::: Supplied records
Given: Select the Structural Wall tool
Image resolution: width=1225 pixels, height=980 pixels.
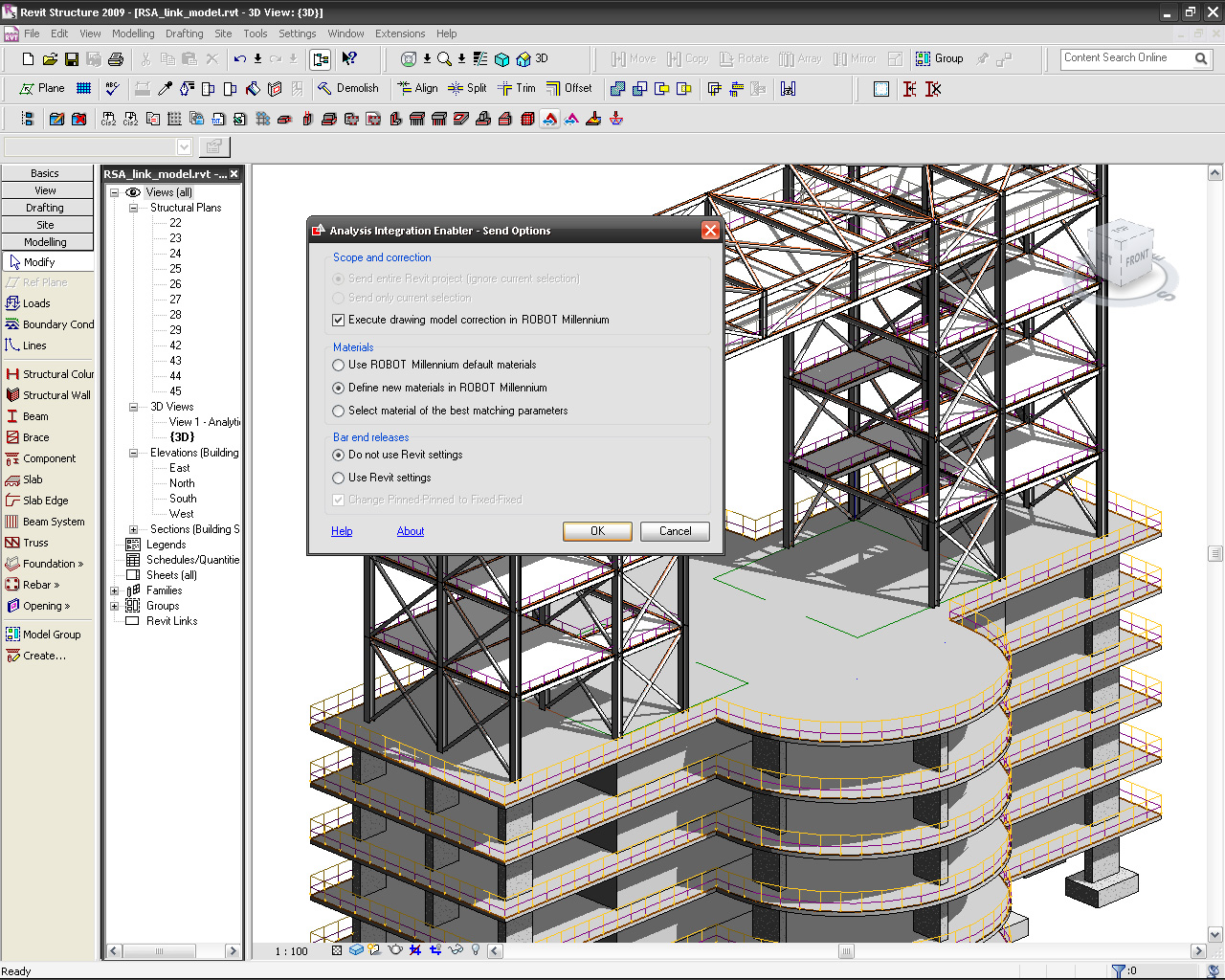Looking at the screenshot, I should pyautogui.click(x=49, y=395).
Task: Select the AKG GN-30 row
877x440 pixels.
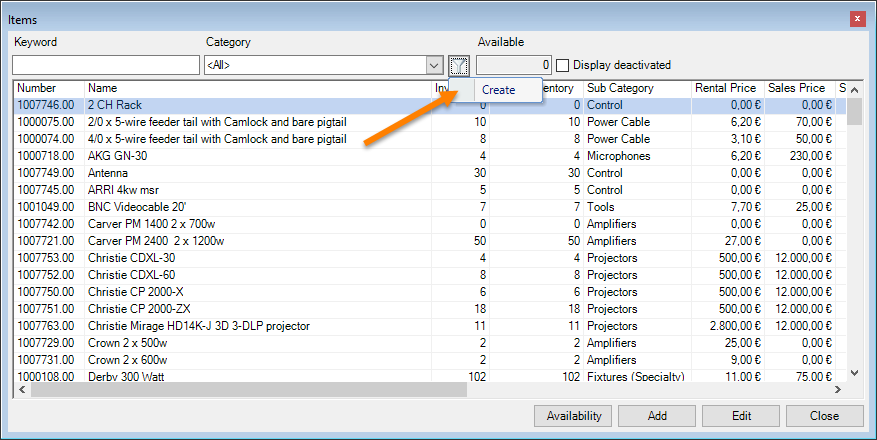Action: click(x=118, y=156)
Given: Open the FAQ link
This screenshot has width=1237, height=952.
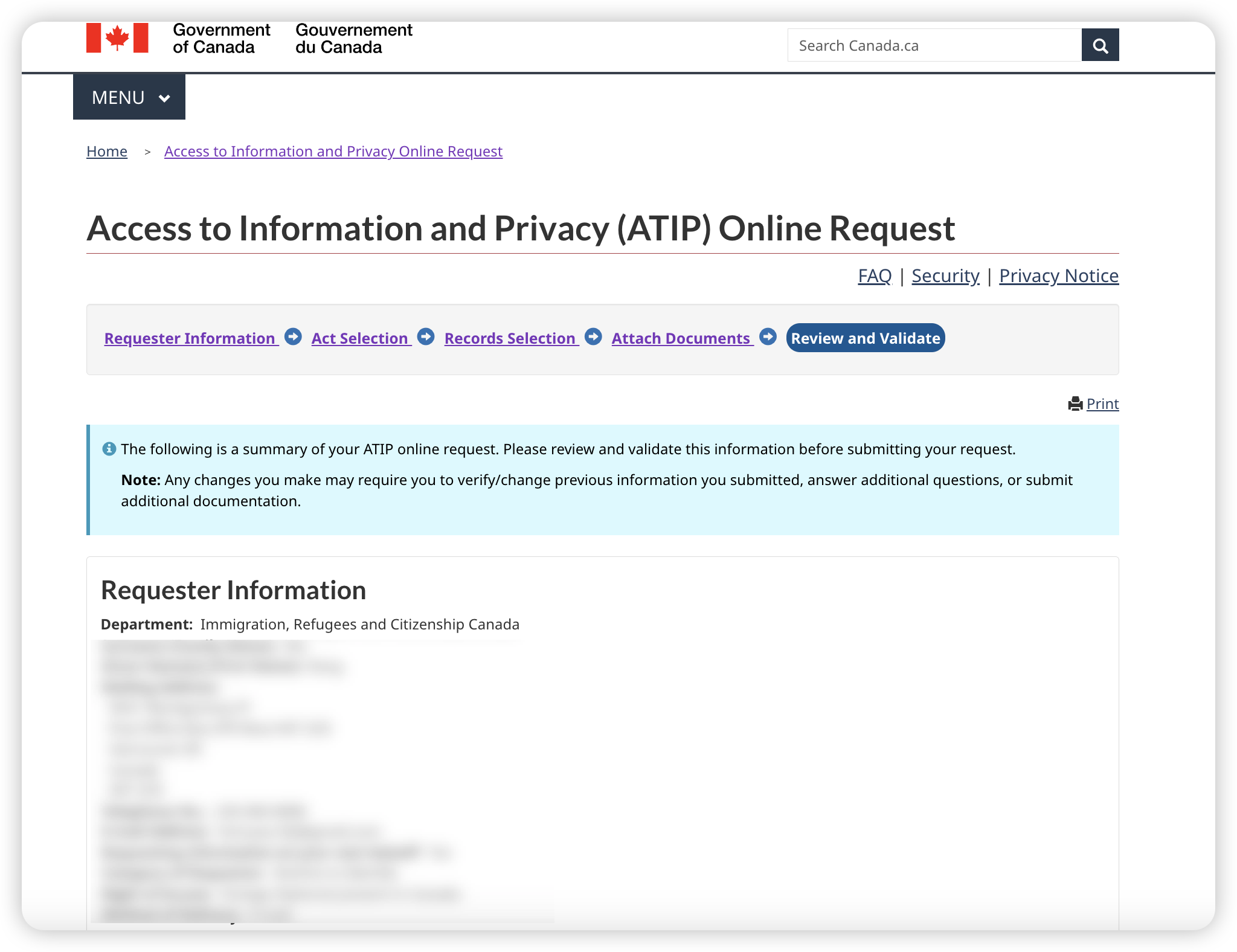Looking at the screenshot, I should click(875, 276).
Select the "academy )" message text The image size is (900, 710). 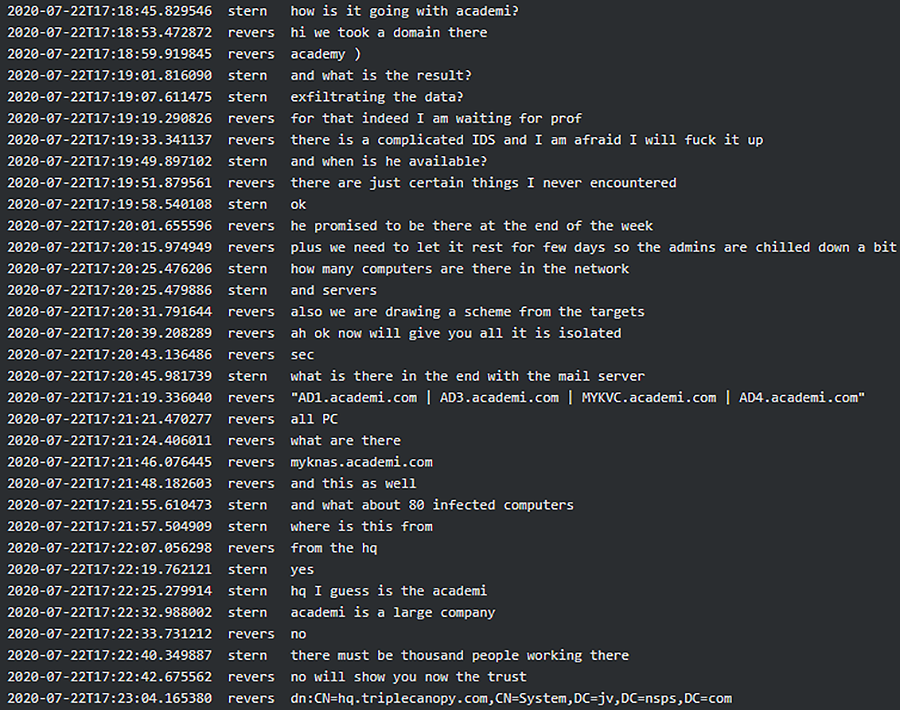[x=325, y=54]
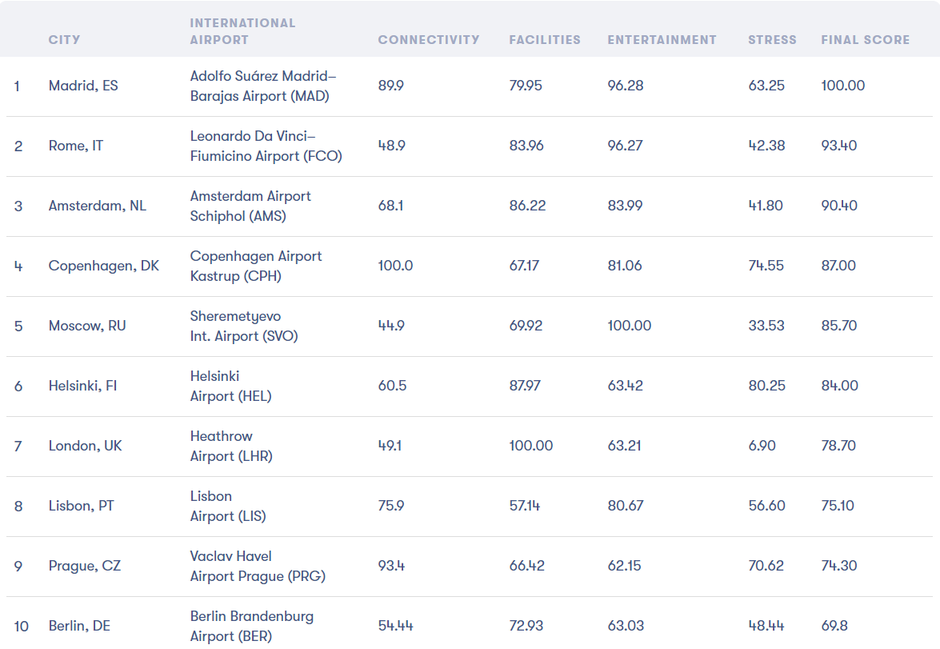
::::::
Task for the records above: copy every line in which the word "Given" occurs.

● Solved problem
Given: Select the Structural Wall tool
Given: Open the FAQ link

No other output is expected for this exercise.